The board, however, was careful to note that it recognized down-blended waste does not pose any unique health and safety issues, but emphasized it was opposed if the intent of blending is to alter the waste's classification.

Such intricacies and "fine-lines" are at the heart of an intense layer of review being undertaken by the commission as it weighs the issue and prepares to announce what path it will take in the coming months.

At a meeting two weeks ago, the commission heard from its staff regarding recommendations on the safe disposal of the processed waste and how and when site-specific storage requirements should be implemented.

"What we want to do is protect the public well out into the future," Jaczko said. "We raise these issues and these concerns because it is our job."

Similarly, Jaczko said he understands that the public — even if the waste stays at the lowest level of radioactivity (Class A) — wants assurances that protections are in place for thousands of years to come.

"The hazards and risks are hazards of exposure to individuals after these disposal sites are closed," he said. "While the facility is open, there is very little risk to the public."

Comparable scrutiny is being focused nationally on the storage of significant quantities of depleted uranium, another issue tackled by Utah regulators, who recently crafted a rule that imposes additional requirements for long-term storage.

Jaczko said the commission hopes to have its own regulations in draft form by the end of 2011, with a finalized rule in place by 2012.

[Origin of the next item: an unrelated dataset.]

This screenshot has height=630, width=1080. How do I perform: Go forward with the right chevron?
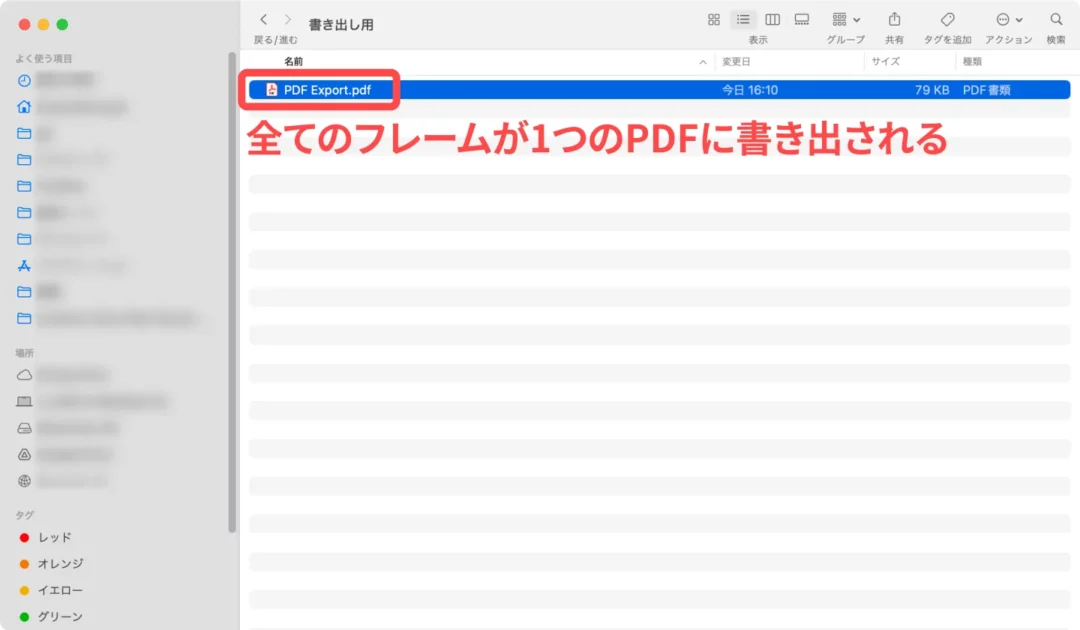[288, 20]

Such revisions of the rules regarding storage of radioactive materials are being precipitated by a number of factors, including the fact that updates have not been made in decades and when the rules were crafted, they were designed for waste streams being handled at the time.

"Only lately have we seen these large quantities of depleted uranium," which is a phenomenon forcing regulators to rethink storage of a material that takes on new characteristics over time, Jaczko said.

Depleted uranium, a byproduct of the uranium enrichment process, is anticipated to present a new disposal and storage challenge as the United States looks to expand its nuclear power program.